• **What the task asks**: Copy the material below line for line, without changing a single character.

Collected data

==============================

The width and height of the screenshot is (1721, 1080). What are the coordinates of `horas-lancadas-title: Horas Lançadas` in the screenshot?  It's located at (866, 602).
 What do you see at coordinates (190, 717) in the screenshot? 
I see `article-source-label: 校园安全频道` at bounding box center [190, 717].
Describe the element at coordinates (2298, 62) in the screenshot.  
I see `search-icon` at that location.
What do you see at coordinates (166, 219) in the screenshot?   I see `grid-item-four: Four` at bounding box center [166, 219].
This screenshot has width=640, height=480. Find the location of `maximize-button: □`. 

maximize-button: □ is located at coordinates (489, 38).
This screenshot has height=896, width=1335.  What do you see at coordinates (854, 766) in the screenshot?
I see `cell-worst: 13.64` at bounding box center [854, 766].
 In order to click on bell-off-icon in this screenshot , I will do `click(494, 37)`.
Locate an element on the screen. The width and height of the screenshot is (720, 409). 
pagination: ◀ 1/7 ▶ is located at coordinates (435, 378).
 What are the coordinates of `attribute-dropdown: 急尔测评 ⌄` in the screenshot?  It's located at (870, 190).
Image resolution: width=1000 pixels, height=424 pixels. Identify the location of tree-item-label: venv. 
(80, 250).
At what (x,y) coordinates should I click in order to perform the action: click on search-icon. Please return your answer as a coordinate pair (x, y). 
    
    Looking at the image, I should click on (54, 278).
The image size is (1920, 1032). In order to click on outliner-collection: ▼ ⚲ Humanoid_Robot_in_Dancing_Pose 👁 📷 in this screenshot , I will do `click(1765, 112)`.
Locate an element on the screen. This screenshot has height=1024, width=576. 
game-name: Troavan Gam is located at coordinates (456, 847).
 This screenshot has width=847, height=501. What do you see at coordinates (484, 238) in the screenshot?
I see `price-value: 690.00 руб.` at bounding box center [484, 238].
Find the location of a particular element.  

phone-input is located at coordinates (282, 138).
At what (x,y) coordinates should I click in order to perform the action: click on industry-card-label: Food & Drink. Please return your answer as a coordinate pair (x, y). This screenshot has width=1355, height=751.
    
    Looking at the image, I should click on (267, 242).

==============================

• **Written response**:
The width and height of the screenshot is (1721, 1080). What are the coordinates of `horas-lancadas-title: Horas Lançadas` in the screenshot?  It's located at (866, 602).
 What do you see at coordinates (190, 717) in the screenshot? 
I see `article-source-label: 校园安全频道` at bounding box center [190, 717].
Describe the element at coordinates (2298, 62) in the screenshot.  
I see `search-icon` at that location.
What do you see at coordinates (166, 219) in the screenshot?   I see `grid-item-four: Four` at bounding box center [166, 219].
This screenshot has width=640, height=480. Find the location of `maximize-button: □`. 

maximize-button: □ is located at coordinates (489, 38).
This screenshot has height=896, width=1335.  What do you see at coordinates (854, 766) in the screenshot?
I see `cell-worst: 13.64` at bounding box center [854, 766].
 In order to click on bell-off-icon in this screenshot , I will do `click(494, 37)`.
Locate an element on the screen. The width and height of the screenshot is (720, 409). 
pagination: ◀ 1/7 ▶ is located at coordinates (435, 378).
 What are the coordinates of `attribute-dropdown: 急尔测评 ⌄` in the screenshot?  It's located at (870, 190).
Image resolution: width=1000 pixels, height=424 pixels. Identify the location of tree-item-label: venv. 
(80, 250).
At what (x,y) coordinates should I click in order to perform the action: click on search-icon. Please return your answer as a coordinate pair (x, y). 
    
    Looking at the image, I should click on (54, 278).
The image size is (1920, 1032). In order to click on outliner-collection: ▼ ⚲ Humanoid_Robot_in_Dancing_Pose 👁 📷 in this screenshot , I will do `click(1765, 112)`.
Locate an element on the screen. This screenshot has height=1024, width=576. 
game-name: Troavan Gam is located at coordinates (456, 847).
 This screenshot has width=847, height=501. What do you see at coordinates (484, 238) in the screenshot?
I see `price-value: 690.00 руб.` at bounding box center [484, 238].
Find the location of a particular element.  

phone-input is located at coordinates (282, 138).
At what (x,y) coordinates should I click in order to perform the action: click on industry-card-label: Food & Drink. Please return your answer as a coordinate pair (x, y). This screenshot has width=1355, height=751.
    
    Looking at the image, I should click on (267, 242).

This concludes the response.